Já nos três municípios acompanhados no Piauí (Gilbués, Santa Filomena e Bom Jesus), os moradores se queixam de que nenhum outro procedimento pôde ser realizado nas unidades básicas de saúde, já que todo o atendimento precisou ser revertido para os casos de Covid-19. Em diversas comunidades do estado, a pesquisa observou outra questão que impactou a segurança alimentar de comunidades. O governo do estado, que anualmente oferece sementes aos agricultores familiares, reduziu a entrega desses insumos durante a pandemia. Muitos agricultores precisaram tirar os grãos do consumo próprio para plantar – ou seja, ficaram com menos comida na mesa para a subsistência da família.
ActionAid em ação
A ActionAid, em parceria com organizações locais, realizou ações emergenciais em municípios desses três estados. No Maranhão, mais de 1.300 pessoas foram beneficiadas com a entrega de cestas básicas. No Tocantins e no Piauí, foram distribuídas, respectivamente, 42 e 193 kits com alimentos.

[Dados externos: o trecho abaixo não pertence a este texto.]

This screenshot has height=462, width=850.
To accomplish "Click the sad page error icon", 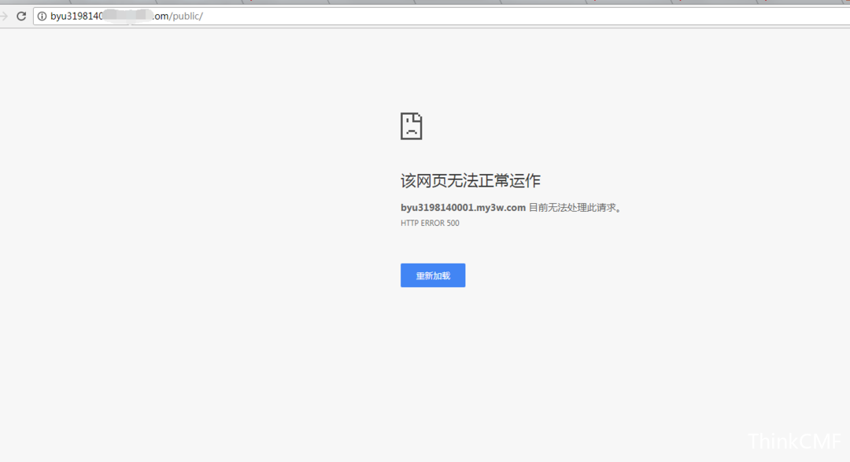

“Esse ato de amor e de humanidade da ActionAid e dos parceiros vai chegar às famílias. É bonito ver, no rosto dessas pessoas, a alegria ao receber o alimento. Cesta básica não resolve, mas ajuda”, diz Altamiran Ribeiro, articulador local da Comissão Pastoral da Terra no Piauí.
A pandemia mostrou uma face mais sombria no Brasil, tanto pelo descontrole na transmissão da doença e pelo número altíssimo de mortes, quanto pelo agravamento da pobreza e da fome. Para Emmanuel Ponte, especialista em Campanhas da ActionAid, “a vulnerabilidade da região do Matopiba é imensa, principalmente pela falta de infraestrutura básica de saúde e de saneamento, e pelas dificuldades de logística e comunicação. Por isso, é importante que sigamos realizando ações de solidariedade e defendendo os direitos de povos e comunidades tradicionais e a conservação do Cerrado”.